On the outside the light appears identical except plastic parts are a deeper black color where the 100 were a very dark gray. The tail cap is recessed a wee bit more for more positive tail stand. But, like the 100 it's narrow and with the top heavy head being so far away it'll tip easily. 

Being it was 12:30Am I didn't want to shine it for long, but I did light a few objects from a few hundred feet and found the bright white beam to light up the objects without appearing harsh nearby nor give off weird color changes...yes the neighbors pine tree looked like a pine tree. 

Overall I say Rayovac dun good with the upgrade. My only concern is will the rubberized head cause that emitter to bake or did the ROV engineers figure a way to radiate it elsewhere....

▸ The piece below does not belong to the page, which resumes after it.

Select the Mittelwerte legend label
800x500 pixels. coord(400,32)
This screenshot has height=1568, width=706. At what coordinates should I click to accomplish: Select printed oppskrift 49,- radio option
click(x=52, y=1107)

A bit off topic, but my formerly 100 lumen one has a Malkoff M31 in it. At 320 rated I did a side by side. Of course the Malkoff spot to spill blend is a work of art to the discerning. So in a room lighting contest it crushes the Rayovac. But if I had to pick which of the two to carry to bear country...the Rayovac emitter beam is better for lighting dark objects from farther away.


----------



## eh4 (Mar 2, 2016)

*Re: 300 lumen Rayovac 2 AA indestructable impressions*

I'll bet I've given away 10 or a dozen of those lights, the first version. I like them a lot for what they are. 

Also they're big enough that they're easier to handle and harder to lose than a nice 4 level AA compact Nichia twisty that costs nearly twice as much, besides the Rayovac throws a lot better.


----------



## bykfixer (Mar 2, 2016)

*Re: 300 lumen Rayovac 2 AA indestructable impressions*



eh4 said:


> I'll bet I've given away 10 or a dozen of those lights, the first version. I like them a lot for what they are.
> 
> Also they're big enough that they're easier to handle and harder to lose than a nice 4 level AA compact Nichia twisty that costs nearly twice as much, besides the Rayovac throws a lot better.



^^ agreed.
I gave away several of the 100's also.

The following are pix of the 100 (which imo won't bad) and the new 300. 


The wall:









At 10' not a lot of difference

But here's where the change is evident.
First, the garage about 500' away.




^^ not half bad




^^ rivals much higher output lights.
I was amazed at how evenly it spreads light.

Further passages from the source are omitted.